A new malware campaign is taking advantage of the flu season by sending phishing emails that appear to be urgent communications from the Centers for Disease Control and Prevention.
The CDC recently released an alert about the phishing campaign: https://www.cdc.gov/media/releases/2019/s0322-phishing.html
Here are some steps you can take to protect yourself, and your organization:
- Don't trust email links or attachments. Bad actors like to compromise the email accounts of people and organizations you trust and then send email from those accounts asking you to take certain actions, such as reading an attachment or going to a link.
- Telltale signs of a potential phishing email include messages from companies you don't have accounts with, spelling mistakes, and unexpected messages urging you to respond quickly, such as "Unpaid Invoice."

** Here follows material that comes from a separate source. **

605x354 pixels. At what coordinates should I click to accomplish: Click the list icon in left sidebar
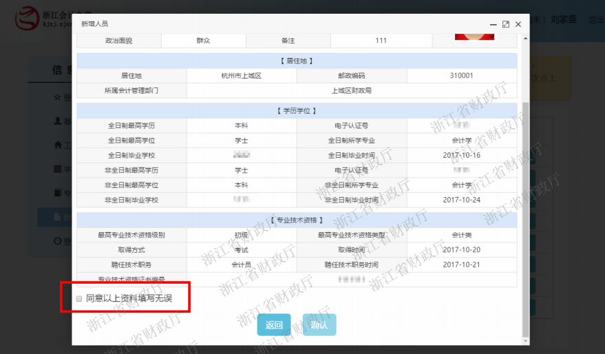point(57,169)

- If a company or organization sends you a link or phone number, don't click. Instead, look up the web page yourself in a search engine and use that address instead. The same rule applies to phone numbers. Do not use the phone numbers provided in an email. It could go straight to the bad actor.

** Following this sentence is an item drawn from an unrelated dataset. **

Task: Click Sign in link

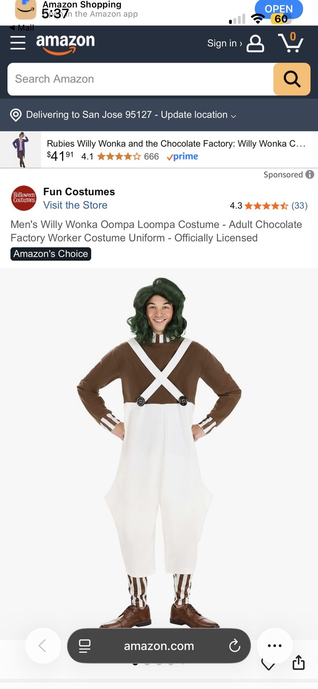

- Turn on two-factor authentication for your accounts. This requires both your password and an additional piece of information to log in to your account. The second piece could be a code sent to your phone, or a random number generated by a smartphone app. This protects your account even if your password is compromised.
- Reboot your work devices regularly. Regularly shutting down and rebooting your laptop will receive the latest security patches.